==== Provided passage ====

The year was 1095. In the east, the Greek speaking Byzantine empire – inheritors of what had been left of the eastern Roman empire – had experienced a huge loss of territory to the Seljuk Turks.
These nomads had swept down from central Asia, first taking Islamic domains including the city of Baghdad and then seizing most of Asia Minor (modern Turkey) from the Byzantines. They now found themselves holed up in their capital of Constantinople with the Seljuks, who had by then converted to Islam, on their doorstep.
Jerusalem and the holy places of Christianity had originally been ruled from Constantinople but lost to the Islamic caliphate in the seventh century AD. But Asia Minor had remained under Byzantine control, up until the eleventh century. Now it seemed as if Christianity would be snuffed out completely in the east.
Not that all was well in terms of relations between eastern and western Christians. The version of Christianity being observed in the Byzantine empire was the Greek rite – what we now call Orthodox – and the patriarchs of the east had fallen out big time with Rome. So much so that a bull of excommunication had been slapped on the altar at the Hagia Sophia cathedral in Constantinople (modern Istanbul) casting out the entire eastern church as heretical.
This came to be called the Great Schism and happened in 1054. The Byzantines continued on their own religious path and ignored Rome’s threats until they lost a disastrous battle to the newly arrived Turks at Manzikert in 1071. Emperor Romanos IV Diogenes was forced to grovel before the Turkish leader for his life – an act of great shame to the ancient empire.
But forty years later, another emperor – the more astute Alexios I Komnenos – wrote a begging letter to Pope Urban II asking for urgent assistance against the Turks. Alexios knew that the once mighty Byzantine empire (and it had experienced a very successful period in military and economic terms in the 10th and 11th centuries) could not act on its own. He developed a policy of diplomacy and duplicity that the Byzantines would become notorious for.

==== Data extract ====

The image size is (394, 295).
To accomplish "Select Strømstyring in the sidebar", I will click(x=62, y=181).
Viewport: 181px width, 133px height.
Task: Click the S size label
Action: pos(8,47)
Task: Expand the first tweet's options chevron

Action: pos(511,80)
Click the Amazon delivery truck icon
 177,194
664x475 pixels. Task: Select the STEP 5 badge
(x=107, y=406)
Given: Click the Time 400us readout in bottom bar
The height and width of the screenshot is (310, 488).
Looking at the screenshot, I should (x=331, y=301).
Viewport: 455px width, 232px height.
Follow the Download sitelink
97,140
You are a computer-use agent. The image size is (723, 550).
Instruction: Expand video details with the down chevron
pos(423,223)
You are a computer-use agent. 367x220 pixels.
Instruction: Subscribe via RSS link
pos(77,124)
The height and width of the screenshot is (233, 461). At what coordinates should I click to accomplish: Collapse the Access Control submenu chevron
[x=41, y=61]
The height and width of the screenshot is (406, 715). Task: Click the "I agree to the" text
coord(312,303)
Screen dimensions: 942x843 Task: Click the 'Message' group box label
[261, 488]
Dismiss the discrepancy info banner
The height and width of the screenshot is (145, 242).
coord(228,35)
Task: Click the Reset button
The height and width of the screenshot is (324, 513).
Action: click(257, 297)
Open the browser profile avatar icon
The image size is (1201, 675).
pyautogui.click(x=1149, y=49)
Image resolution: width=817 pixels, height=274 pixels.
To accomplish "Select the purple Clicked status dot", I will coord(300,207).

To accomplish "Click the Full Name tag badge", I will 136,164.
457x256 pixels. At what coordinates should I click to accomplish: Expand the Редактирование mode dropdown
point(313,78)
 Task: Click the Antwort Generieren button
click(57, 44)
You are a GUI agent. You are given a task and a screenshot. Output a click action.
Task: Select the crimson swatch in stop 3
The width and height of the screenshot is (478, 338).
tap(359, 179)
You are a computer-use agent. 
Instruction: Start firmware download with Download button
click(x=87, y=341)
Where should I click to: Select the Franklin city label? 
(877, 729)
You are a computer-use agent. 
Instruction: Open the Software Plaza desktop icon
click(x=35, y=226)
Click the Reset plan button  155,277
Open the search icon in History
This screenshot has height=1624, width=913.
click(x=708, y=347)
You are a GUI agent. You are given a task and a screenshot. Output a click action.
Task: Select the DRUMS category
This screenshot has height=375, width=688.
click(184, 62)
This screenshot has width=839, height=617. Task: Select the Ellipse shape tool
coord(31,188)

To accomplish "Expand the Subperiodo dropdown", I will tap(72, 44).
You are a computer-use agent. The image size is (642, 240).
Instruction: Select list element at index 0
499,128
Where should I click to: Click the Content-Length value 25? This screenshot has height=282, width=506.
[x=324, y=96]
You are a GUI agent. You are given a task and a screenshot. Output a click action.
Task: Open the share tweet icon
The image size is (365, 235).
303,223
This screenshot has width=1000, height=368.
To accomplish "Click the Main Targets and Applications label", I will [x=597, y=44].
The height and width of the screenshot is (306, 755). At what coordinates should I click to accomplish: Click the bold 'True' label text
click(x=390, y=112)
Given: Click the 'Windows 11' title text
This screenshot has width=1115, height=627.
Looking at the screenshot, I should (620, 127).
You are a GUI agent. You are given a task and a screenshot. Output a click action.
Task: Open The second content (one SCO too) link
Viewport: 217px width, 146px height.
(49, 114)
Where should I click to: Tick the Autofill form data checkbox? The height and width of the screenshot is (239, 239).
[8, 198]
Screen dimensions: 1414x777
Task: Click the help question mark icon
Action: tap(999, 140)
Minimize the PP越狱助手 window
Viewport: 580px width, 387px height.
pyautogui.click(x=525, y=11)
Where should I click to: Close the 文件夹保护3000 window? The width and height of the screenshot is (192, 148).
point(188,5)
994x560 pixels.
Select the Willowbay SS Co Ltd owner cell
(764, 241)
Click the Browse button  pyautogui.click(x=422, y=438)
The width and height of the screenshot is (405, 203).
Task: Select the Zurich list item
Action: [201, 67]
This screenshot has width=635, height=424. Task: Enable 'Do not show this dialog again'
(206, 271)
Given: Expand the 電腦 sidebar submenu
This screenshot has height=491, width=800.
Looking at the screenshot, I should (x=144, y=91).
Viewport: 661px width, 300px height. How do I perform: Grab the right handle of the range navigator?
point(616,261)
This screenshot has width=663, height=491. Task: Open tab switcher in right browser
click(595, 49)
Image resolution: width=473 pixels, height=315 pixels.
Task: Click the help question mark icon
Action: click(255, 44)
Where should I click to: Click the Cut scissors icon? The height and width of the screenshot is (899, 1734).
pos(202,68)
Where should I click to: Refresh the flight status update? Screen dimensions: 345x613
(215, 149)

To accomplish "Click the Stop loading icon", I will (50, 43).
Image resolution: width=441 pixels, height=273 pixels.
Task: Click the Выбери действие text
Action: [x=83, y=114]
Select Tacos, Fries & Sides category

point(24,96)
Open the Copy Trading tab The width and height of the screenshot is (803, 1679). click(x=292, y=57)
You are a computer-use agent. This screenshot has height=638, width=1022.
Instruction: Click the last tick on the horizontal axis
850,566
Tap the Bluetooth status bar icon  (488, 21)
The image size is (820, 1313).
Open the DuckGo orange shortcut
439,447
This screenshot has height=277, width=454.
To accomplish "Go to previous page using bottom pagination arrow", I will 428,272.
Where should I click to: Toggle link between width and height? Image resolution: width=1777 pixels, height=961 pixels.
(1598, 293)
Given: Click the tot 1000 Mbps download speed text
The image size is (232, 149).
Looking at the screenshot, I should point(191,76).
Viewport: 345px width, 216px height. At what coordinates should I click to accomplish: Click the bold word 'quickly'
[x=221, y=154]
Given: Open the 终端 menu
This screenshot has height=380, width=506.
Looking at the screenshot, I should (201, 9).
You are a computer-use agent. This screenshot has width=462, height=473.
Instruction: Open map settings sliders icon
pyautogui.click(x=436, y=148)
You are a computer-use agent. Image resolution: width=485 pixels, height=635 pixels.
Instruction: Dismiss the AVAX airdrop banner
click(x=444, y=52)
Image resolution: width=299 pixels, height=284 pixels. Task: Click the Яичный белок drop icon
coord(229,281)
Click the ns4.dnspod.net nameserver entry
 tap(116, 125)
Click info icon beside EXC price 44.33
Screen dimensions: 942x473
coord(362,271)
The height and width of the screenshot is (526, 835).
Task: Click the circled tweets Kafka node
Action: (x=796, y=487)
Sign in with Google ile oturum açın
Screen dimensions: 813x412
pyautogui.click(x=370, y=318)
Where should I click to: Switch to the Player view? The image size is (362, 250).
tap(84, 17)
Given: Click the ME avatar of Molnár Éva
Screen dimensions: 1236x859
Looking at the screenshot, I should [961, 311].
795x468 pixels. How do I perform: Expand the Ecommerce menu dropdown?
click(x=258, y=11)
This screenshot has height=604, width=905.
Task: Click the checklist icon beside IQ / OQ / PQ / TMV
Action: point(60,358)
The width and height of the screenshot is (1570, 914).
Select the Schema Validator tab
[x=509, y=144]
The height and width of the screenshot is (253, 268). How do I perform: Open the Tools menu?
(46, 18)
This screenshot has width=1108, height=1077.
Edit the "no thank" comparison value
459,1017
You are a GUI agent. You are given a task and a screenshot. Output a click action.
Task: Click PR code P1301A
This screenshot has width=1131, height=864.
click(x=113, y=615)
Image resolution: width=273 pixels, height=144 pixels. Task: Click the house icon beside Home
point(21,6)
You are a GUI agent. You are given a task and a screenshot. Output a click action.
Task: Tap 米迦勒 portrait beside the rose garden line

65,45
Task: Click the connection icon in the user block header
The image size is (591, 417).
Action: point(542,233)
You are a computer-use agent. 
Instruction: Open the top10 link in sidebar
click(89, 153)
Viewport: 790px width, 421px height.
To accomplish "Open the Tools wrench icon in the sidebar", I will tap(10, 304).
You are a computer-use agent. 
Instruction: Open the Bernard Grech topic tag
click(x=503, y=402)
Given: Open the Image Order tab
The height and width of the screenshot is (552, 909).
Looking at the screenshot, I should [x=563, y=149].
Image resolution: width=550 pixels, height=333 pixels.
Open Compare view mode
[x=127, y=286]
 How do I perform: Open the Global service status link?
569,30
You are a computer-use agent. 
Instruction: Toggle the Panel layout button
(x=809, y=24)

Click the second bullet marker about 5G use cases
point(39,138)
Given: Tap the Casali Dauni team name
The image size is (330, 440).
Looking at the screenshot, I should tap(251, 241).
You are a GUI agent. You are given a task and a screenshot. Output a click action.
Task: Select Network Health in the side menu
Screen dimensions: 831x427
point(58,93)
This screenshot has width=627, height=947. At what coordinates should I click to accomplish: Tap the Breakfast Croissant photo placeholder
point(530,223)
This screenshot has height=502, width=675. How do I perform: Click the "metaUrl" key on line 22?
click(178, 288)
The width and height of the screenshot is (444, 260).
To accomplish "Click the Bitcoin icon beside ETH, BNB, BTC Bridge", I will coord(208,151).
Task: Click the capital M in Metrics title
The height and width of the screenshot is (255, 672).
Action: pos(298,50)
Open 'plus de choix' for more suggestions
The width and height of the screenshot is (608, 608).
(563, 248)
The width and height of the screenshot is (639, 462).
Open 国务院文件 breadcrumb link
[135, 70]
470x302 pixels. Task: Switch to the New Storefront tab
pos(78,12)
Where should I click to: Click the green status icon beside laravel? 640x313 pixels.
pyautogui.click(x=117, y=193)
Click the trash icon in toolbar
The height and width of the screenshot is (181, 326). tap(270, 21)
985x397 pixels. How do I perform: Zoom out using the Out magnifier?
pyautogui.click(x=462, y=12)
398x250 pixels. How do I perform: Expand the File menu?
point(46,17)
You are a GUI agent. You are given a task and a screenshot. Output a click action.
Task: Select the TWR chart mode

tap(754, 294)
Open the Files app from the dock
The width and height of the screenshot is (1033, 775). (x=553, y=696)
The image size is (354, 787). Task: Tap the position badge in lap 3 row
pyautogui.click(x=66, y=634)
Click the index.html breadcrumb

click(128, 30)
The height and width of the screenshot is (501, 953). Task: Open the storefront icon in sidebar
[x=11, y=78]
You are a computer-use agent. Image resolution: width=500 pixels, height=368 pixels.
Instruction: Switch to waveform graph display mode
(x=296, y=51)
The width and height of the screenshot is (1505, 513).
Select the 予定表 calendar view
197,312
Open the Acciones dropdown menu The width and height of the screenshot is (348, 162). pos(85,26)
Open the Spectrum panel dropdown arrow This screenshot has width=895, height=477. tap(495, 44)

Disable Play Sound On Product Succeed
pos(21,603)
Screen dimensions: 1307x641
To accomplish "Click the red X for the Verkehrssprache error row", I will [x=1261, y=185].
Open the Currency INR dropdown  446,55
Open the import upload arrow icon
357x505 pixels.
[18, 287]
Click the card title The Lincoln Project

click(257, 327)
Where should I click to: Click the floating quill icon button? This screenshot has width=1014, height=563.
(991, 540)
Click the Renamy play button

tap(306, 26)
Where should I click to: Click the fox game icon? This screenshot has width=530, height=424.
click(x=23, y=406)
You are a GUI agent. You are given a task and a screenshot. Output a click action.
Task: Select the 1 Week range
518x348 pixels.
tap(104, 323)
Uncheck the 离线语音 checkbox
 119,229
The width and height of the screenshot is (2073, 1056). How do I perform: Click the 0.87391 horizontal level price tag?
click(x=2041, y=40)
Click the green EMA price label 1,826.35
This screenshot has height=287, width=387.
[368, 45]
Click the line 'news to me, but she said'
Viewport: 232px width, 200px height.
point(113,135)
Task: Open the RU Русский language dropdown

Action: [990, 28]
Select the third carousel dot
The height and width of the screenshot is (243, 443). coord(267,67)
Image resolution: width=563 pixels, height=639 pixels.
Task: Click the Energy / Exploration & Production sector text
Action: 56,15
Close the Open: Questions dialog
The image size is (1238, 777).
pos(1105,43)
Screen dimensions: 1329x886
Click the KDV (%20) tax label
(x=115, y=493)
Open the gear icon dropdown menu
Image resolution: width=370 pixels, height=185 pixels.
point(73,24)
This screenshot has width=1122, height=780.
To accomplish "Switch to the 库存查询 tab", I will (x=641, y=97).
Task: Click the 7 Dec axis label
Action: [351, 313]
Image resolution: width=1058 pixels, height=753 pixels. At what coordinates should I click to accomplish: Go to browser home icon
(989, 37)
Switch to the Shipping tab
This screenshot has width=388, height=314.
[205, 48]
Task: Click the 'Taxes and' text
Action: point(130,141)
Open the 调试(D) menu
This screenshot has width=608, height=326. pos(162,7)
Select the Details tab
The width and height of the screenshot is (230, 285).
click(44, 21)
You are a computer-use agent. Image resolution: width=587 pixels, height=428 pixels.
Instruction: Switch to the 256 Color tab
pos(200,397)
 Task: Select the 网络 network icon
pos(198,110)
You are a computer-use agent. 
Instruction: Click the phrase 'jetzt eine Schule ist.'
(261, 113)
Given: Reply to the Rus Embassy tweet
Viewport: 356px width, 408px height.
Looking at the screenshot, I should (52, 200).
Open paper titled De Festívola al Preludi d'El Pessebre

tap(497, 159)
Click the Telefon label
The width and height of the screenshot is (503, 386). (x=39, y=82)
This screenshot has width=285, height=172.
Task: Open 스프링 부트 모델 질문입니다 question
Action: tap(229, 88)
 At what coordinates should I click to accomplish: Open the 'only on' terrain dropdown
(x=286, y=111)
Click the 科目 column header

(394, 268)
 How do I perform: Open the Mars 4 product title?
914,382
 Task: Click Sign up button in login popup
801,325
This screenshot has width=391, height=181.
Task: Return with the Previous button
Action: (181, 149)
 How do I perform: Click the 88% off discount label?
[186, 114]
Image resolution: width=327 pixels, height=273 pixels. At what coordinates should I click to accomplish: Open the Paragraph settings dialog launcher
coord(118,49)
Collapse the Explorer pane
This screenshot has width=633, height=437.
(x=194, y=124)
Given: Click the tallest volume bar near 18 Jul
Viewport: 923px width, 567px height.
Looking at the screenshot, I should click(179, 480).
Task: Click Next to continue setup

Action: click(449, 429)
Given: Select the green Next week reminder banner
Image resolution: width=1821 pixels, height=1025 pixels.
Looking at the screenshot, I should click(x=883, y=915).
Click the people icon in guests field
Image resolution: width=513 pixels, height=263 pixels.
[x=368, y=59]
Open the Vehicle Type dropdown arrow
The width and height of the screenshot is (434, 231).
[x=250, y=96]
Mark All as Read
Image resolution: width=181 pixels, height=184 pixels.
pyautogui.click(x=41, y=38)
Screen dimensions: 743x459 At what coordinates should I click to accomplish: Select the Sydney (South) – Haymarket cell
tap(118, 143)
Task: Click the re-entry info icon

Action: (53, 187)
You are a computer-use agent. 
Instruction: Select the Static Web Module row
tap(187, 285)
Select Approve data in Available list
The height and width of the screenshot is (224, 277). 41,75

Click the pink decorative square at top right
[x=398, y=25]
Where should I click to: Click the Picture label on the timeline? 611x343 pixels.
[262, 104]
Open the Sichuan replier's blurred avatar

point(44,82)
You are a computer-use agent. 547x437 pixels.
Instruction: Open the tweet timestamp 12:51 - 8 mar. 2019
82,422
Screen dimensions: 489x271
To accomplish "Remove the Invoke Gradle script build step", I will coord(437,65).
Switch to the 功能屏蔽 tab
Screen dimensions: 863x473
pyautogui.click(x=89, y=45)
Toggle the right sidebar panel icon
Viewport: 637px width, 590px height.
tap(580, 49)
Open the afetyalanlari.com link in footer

====

Task brief:
Echo the full passage on the Byzantine empire and the Seljuk Turks word for word. Nothing in the items matters here.

Response to this task:
The year was 1095. In the east, the Greek speaking Byzantine empire – inheritors of what had been left of the eastern Roman empire – had experienced a huge loss of territory to the Seljuk Turks.
These nomads had swept down from central Asia, first taking Islamic domains including the city of Baghdad and then seizing most of Asia Minor (modern Turkey) from the Byzantines. They now found themselves holed up in their capital of Constantinople with the Seljuks, who had by then converted to Islam, on their doorstep.
Jerusalem and the holy places of Christianity had originally been ruled from Constantinople but lost to the Islamic caliphate in the seventh century AD. But Asia Minor had remained under Byzantine control, up until the eleventh century. Now it seemed as if Christianity would be snuffed out completely in the east.
Not that all was well in terms of relations between eastern and western Christians. The version of Christianity being observed in the Byzantine empire was the Greek rite – what we now call Orthodox – and the patriarchs of the east had fallen out big time with Rome. So much so that a bull of excommunication had been slapped on the altar at the Hagia Sophia cathedral in Constantinople (modern Istanbul) casting out the entire eastern church as heretical.
This came to be called the Great Schism and happened in 1054. The Byzantines continued on their own religious path and ignored Rome’s threats until they lost a disastrous battle to the newly arrived Turks at Manzikert in 1071. Emperor Romanos IV Diogenes was forced to grovel before the Turkish leader for his life – an act of great shame to the ancient empire.
But forty years later, another emperor – the more astute Alexios I Komnenos – wrote a begging letter to Pope Urban II asking for urgent assistance against the Turks. Alexios knew that the once mighty Byzantine empire (and it had experienced a very successful period in military and economic terms in the 10th and 11th centuries) could not act on its own. He developed a policy of diplomacy and duplicity that the Byzantines would become notorious for.